Further, I take from the case law a message somewhat different from that expressed by the majority. In Sand , the court was required to answer the question: "[whether] the trial court committed reversible error when it concluded that occupational rehabilitation was required [of a permanent maintenance obligee]." Sand v. Sand , 379 N.W.2d 119, 121 (Minn.App. 1985), review denied (Minn. Jan. 31, 1996). The Sand court answered that question "yes." Id. at 124. I find it difficult to categorize the answer as "dicta."
I believe two additional cases merit mention. In Eckholm v. Eckholm , 368 N.W.2d 386 (Minn.App. 1985), this court remanded a motion to terminate permanent maintenance in order to permit the trial court to "determine the likelihood of successful vocational rehabilitation and the amount of time such rehabilitation is likely to take." Id. at 390. The Eckholm court, however, did not have before it the question of whether a recipient of permanent maintenance had any duty to rehabilitate. Because that question was not answered in that case, the Sand ruling does not conflict with Eckholm .

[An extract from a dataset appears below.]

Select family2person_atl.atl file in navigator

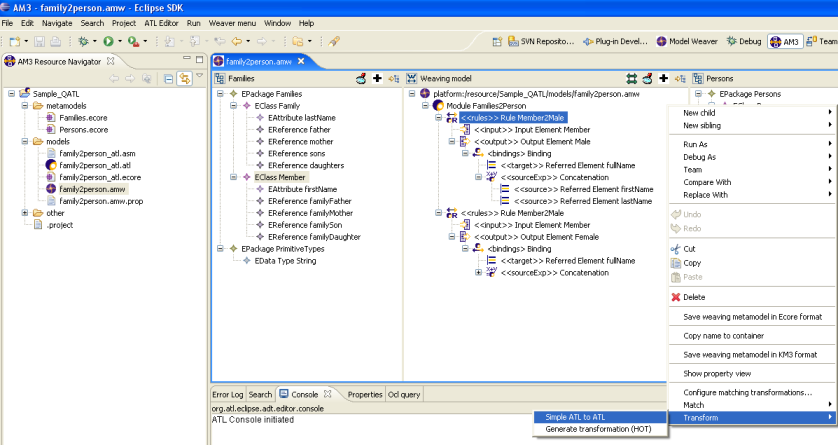click(x=95, y=165)
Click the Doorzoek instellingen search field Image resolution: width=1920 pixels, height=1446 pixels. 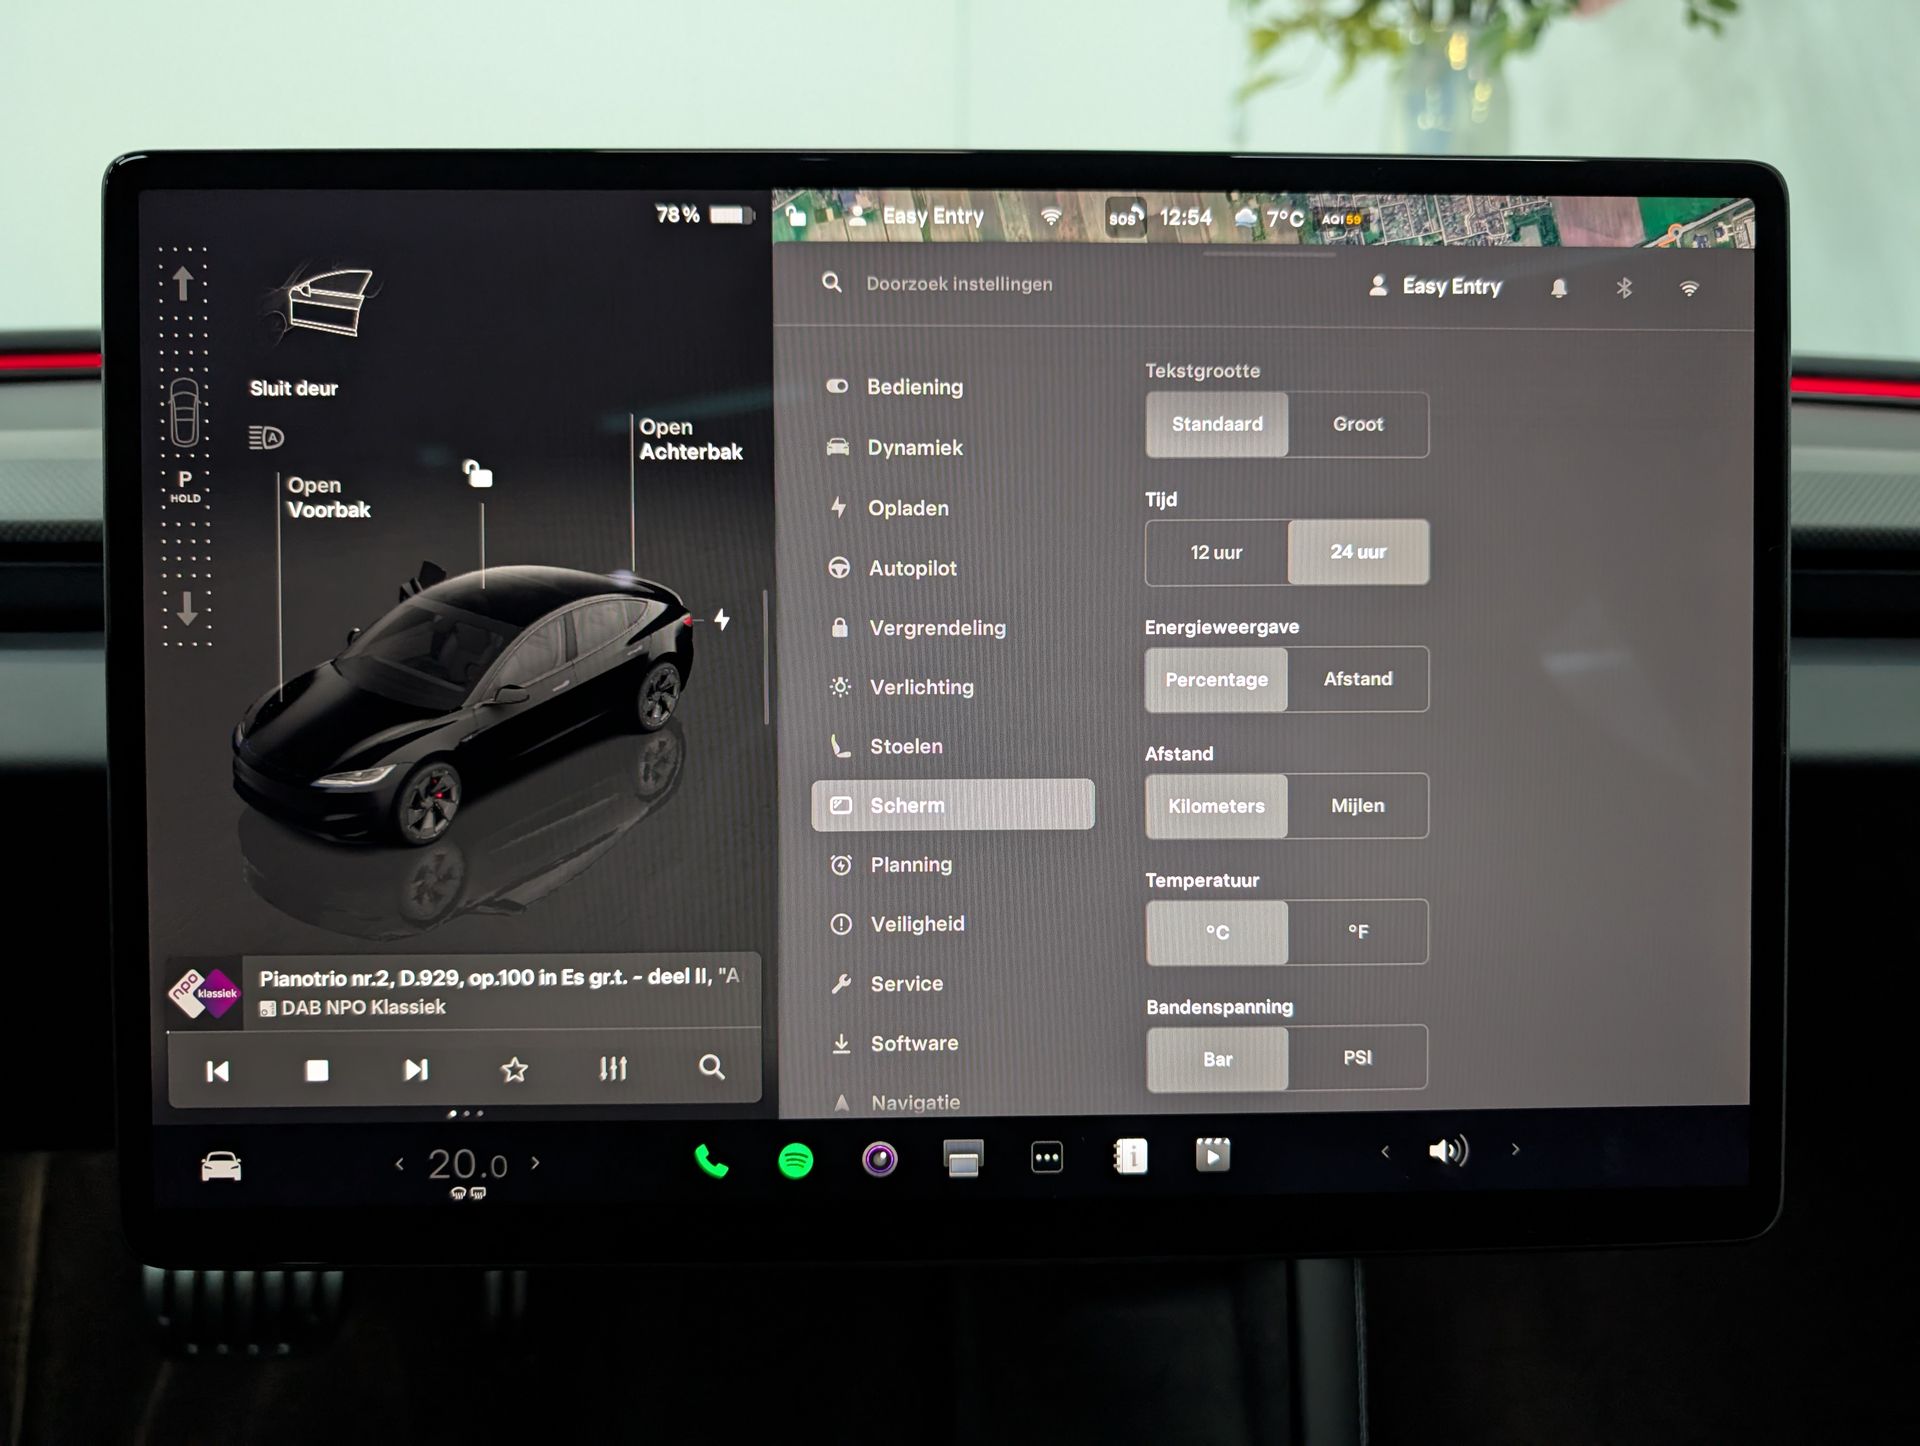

Finally, a recent Minnesota Supreme Court case addressing vocational rehabilitation does nothing to undermine the continuing validity of Sand . In Hecker v. Hecker , 568 N.W.2d 705 (Minn. 1997), the court addressed and affirmed the granting of a maintenance recipient's post-decree motion to transform rehabilitative maintenance into permanent maintenance. Id. at 709-10. In establishing an award of permanent maintenance where maintenance had previously been rehabilitative, the trial court in Hecker received testimony of a vocational expert and did not overlook the recipient's deliberate failure to attempt rehabilitation. Id. at 710. The court imputed income to the recipient at a level which, according to the vocational expert's testimony, would have been produced by reasonable efforts to rehabilitate. Id. Then, in nearly Solomonic innovativeness, the trial court awarded permanent maintenance in an amount that closed the gap between recipient's imputed income and her needs. Id. The supreme court affirmed the award. Id. Testimony of the vocational expert was properly received and considered in Hecker because that case involved an initial award of rehabilitative maintenance. I see no support in Hecker for granting discretion to the trial court to order a vocational assessment or to receive a vocational expert's testimony in cases involving permanent maintenance.
I concur in the result, which I understand to be as follows: (1) the case will be remanded to the district court for a de novo evidentiary hearing on the amount of maintenance; (2) the district court did not err in refusing to order a vocational assessment; and (3) respondent's request for an award of appellate attorney fees is denied.